A colorful, well-meaning documentary that comes to theatres after picking up nearly every single film festival award possible over the previous year, Born Into Brothels tells the story of a young photographer (codirector Zana Briski, sporting an indiscriminately Englishy accent) who spends several months in the red light district of Calcutta, teaching photography to a handful of children whose mothers are all prostitutes. The children - jolly, energetic, and often very talented with a camera - take pictures of street life in their abominable yet strangely beautiful surroundings, and Briski raises money for their education by selling their photos at auctions in New York and London.
It sure is a great cause, and Briski is a highly admirable woman. But how is the movie? Well, it's... colorful and well-meaning. Appropriately, it's nicely shot, and the soundtrack is wonderful. All in all, not a bad moviegoing experience. But to be honest, it plays out more like a promotional video for Briski's charity, Kids With Cameras, and less like a movie in its own right. (It's quite telling that the official web site for the film is actually a site for Kids With Cameras - there is very little information about the film itself.) As a means of raising awareness of these talented kids and Briski's charity, it succeeds. But unlike, say, the amazing documentary Spellbound, there is a weird lack of drama about these children's futures. They live in dire poverty, their parents are negligent at best, but they seem content enough - and indeed, for the filthy hole that Calcutta's red light district is, Briski and her codirector (and former boyfriend) Ross Kauffman still make it look exotic. Even when the film finally hones in on one especially gifted young boy and his struggle to get a passport to visit Amsterdam for a children's photo program, I never had the feeling that there was much at stake. There's no tension at all.
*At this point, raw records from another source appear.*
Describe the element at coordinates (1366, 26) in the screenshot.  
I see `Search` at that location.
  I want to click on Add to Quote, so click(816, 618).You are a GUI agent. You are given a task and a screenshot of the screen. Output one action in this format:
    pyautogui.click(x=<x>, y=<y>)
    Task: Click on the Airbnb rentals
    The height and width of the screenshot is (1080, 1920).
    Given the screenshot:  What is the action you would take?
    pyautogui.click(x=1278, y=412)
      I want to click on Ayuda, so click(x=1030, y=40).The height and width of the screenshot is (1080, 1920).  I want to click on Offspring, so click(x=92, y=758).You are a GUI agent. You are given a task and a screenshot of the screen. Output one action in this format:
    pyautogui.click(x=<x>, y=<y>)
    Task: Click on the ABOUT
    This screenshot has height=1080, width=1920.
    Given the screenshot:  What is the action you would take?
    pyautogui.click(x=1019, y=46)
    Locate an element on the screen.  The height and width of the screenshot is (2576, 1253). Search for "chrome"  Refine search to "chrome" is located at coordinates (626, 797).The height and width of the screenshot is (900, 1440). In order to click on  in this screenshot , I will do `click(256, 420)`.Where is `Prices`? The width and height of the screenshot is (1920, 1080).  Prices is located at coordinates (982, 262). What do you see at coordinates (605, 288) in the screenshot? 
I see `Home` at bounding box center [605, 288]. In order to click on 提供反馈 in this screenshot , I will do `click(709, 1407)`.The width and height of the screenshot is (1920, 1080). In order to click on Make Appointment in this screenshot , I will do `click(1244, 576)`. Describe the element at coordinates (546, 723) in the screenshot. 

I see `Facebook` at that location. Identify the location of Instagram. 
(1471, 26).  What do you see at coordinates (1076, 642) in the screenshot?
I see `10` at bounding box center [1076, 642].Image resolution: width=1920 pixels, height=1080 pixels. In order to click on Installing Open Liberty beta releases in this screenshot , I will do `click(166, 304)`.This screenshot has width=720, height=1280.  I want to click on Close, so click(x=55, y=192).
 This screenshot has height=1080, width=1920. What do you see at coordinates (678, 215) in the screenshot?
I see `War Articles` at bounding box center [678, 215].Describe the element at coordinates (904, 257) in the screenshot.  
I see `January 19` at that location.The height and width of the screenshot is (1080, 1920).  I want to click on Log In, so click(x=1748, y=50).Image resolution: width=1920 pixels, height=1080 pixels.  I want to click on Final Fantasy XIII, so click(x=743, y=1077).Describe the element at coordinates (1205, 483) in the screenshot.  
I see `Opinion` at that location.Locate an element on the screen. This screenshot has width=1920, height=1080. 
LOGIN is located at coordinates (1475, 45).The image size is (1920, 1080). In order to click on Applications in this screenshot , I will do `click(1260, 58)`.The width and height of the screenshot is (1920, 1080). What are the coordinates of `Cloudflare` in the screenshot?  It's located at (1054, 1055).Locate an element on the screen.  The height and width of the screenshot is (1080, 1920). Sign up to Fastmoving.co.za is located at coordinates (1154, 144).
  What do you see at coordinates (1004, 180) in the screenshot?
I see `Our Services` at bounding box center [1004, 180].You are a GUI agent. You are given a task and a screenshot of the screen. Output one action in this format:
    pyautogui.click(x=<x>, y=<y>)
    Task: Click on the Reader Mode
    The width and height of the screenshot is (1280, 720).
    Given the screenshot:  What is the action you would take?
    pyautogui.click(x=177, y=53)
So while it sounds strange to say, I actually wish Born Into Brothels was more manipulative in its storytelling. I would have had more of an emotional connection to these children. Instead, it offers only maddening glimpses of some of the (in my opinion) more interesting young subjects - which is perplexing, considering the film's relatively short runtime of 85 minutes. One sensitive young boy in particular, who speaks very eloquently about the misery of his surroundings, is shamefully given only brief screen time, while the other kids, who are content to just giggle and play, hog Briski's camera. Again, it's an okay film, but I think you're better off just donating $10 to Kids With Cameras instead of buying a ticket to see Born Into Brothels.